A People’s History of the United States: 1492 to Present by Howard Zinn
My rating: 2 of 5 stars
Technically I didn’t finish this book. I got ever-so-slightly more than halfway in before I finally surrendered. If I had continued, at the pace I was going it would have been another year, at best, before I conquered the second half. That is to say, this book, though worthwhile, is not really a dynamic read.
The author focuses exclusively on the people and stories that conventional history books overlook, and reveals some shocking truths. The early chapters were for me the most compelling. Yes, we’ve all heard (hopefully) that Christopher Columbus mistreated the natives he encountered, that slaveowners mistreated their slaves, that 150 years ago everyone mistreated women and the poverty-stricken, but it is a different thing to have that reality all laid out for you in great detail, with historical documents to back it up.

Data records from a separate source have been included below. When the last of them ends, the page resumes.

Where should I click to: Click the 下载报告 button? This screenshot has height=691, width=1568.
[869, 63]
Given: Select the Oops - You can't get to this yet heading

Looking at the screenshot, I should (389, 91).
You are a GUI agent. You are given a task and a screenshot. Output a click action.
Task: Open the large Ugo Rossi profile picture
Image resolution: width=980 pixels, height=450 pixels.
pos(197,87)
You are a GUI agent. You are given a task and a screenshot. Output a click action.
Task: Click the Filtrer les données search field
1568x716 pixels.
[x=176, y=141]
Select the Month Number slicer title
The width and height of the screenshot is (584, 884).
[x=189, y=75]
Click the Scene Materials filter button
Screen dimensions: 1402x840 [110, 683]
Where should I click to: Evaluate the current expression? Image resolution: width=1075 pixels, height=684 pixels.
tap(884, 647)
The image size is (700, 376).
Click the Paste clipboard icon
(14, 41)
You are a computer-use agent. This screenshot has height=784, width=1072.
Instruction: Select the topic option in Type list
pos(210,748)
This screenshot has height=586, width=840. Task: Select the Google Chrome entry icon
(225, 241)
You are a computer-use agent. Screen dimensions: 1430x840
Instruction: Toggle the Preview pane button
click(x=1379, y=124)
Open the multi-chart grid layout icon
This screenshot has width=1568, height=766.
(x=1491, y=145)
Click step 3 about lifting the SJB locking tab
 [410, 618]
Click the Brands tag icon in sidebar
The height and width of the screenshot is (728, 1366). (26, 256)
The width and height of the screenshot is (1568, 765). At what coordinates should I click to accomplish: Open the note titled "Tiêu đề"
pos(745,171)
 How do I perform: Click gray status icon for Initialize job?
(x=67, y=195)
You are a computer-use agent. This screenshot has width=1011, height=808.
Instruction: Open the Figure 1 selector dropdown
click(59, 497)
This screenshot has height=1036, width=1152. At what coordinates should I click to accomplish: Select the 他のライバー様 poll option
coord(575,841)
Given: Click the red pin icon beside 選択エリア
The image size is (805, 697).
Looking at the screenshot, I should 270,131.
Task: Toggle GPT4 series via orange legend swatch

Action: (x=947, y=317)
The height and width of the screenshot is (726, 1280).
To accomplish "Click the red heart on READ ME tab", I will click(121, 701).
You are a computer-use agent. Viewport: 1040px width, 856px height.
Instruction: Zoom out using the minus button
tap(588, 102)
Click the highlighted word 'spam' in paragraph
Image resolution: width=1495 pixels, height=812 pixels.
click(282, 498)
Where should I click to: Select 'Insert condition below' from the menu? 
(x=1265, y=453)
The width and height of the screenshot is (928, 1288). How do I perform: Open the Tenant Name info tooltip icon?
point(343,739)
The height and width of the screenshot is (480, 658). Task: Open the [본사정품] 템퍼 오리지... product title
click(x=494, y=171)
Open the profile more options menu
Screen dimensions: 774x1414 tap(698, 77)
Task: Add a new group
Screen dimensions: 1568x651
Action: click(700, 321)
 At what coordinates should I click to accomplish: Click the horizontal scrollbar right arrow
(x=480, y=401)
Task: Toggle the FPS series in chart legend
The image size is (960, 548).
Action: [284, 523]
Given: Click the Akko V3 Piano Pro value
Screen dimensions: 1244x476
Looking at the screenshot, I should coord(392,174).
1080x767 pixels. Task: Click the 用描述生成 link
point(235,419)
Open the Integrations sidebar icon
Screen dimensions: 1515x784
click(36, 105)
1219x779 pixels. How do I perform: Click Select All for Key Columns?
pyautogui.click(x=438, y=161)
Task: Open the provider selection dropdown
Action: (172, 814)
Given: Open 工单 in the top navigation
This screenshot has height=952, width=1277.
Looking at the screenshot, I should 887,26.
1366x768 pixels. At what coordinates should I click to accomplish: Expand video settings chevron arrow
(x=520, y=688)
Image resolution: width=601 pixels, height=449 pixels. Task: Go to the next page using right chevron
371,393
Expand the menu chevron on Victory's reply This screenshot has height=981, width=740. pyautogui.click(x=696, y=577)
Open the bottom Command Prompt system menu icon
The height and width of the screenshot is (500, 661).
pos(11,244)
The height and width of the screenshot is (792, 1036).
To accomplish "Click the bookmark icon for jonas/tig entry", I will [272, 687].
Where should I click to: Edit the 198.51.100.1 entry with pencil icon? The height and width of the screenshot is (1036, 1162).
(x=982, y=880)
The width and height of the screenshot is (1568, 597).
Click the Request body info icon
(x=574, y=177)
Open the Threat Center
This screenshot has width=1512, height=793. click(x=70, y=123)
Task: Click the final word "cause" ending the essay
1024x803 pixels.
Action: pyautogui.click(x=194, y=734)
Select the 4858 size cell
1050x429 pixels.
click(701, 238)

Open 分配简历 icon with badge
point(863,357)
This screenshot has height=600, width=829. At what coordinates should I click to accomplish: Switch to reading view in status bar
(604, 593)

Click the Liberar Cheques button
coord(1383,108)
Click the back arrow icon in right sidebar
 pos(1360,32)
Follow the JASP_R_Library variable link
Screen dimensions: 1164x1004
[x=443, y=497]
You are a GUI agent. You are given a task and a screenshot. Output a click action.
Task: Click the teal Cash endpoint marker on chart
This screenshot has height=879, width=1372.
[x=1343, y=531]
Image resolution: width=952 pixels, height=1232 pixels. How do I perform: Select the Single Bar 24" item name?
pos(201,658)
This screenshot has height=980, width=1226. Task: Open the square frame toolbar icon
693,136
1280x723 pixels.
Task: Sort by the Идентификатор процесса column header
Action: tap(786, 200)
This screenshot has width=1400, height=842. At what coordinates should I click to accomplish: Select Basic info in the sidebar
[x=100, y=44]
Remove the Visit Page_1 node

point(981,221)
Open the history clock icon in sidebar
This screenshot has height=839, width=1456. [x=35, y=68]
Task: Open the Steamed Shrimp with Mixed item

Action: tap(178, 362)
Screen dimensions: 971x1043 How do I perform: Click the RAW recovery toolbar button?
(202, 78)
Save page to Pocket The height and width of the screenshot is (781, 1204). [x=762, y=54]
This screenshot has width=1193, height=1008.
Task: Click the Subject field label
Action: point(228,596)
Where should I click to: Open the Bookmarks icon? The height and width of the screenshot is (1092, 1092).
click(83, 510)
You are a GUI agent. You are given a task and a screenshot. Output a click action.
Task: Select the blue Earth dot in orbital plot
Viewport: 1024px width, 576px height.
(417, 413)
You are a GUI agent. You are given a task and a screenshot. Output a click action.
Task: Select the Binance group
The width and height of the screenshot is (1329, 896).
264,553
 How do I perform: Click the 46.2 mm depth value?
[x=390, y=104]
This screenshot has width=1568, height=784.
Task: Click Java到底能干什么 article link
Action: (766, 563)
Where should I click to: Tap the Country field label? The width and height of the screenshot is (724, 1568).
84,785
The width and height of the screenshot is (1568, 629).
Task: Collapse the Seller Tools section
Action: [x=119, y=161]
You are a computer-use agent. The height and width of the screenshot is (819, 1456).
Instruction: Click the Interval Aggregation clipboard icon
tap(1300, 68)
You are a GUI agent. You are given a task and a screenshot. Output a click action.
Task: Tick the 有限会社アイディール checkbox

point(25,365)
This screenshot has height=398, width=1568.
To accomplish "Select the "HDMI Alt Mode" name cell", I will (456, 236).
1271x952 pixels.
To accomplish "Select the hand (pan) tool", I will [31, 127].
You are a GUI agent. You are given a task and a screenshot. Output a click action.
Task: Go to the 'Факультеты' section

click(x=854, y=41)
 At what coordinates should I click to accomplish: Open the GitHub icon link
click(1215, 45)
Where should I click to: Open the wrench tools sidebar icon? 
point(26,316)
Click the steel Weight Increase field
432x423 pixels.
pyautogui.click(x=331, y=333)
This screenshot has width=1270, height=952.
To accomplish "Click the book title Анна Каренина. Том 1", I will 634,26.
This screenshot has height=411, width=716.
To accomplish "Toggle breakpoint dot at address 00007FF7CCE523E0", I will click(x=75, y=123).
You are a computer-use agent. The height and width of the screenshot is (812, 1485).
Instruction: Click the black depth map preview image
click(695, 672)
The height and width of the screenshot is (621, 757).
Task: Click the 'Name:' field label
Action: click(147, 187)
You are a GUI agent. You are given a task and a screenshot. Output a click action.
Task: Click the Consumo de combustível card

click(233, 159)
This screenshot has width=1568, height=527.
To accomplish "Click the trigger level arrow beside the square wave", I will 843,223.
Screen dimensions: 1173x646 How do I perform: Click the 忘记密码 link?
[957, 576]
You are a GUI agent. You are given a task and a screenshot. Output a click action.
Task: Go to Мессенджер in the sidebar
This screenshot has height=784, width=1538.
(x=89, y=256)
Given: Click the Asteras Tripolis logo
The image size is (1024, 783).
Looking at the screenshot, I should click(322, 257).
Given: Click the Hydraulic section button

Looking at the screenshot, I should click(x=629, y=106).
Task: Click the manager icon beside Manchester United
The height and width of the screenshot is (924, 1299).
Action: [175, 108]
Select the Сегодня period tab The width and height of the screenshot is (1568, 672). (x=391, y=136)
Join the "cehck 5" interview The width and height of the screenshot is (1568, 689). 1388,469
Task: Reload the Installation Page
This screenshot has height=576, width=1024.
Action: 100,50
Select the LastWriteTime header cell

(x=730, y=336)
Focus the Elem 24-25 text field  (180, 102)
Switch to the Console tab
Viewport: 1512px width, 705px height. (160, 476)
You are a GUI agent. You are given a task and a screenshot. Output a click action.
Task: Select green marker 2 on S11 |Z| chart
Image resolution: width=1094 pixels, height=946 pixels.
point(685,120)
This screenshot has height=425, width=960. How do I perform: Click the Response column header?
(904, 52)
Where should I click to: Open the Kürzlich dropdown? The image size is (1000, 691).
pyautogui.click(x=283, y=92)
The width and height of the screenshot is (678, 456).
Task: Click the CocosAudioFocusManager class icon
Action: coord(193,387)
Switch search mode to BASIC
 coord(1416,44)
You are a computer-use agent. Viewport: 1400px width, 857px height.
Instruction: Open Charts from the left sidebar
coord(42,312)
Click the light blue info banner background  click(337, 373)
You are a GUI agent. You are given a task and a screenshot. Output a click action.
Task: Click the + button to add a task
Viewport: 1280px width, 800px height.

That being said, this is basically a textbook, not a pleasure read, and it is a very, very, very one-sided textbook, at that. Zinn has quite a soft spot for labor unions, socialists and anarchists, and no sympathy at all for imperialists, businessmen, or basically anyone who has ever been in a position of great power in America, and he tries to beat that point of view into the reader’s head, too. It got a little old.
I would encourage anyone to at least pick up this book and skim through a couple chapters. You can learn a lot from it, but don’t be surprised if getting to the interesting bits is a bit of a slog.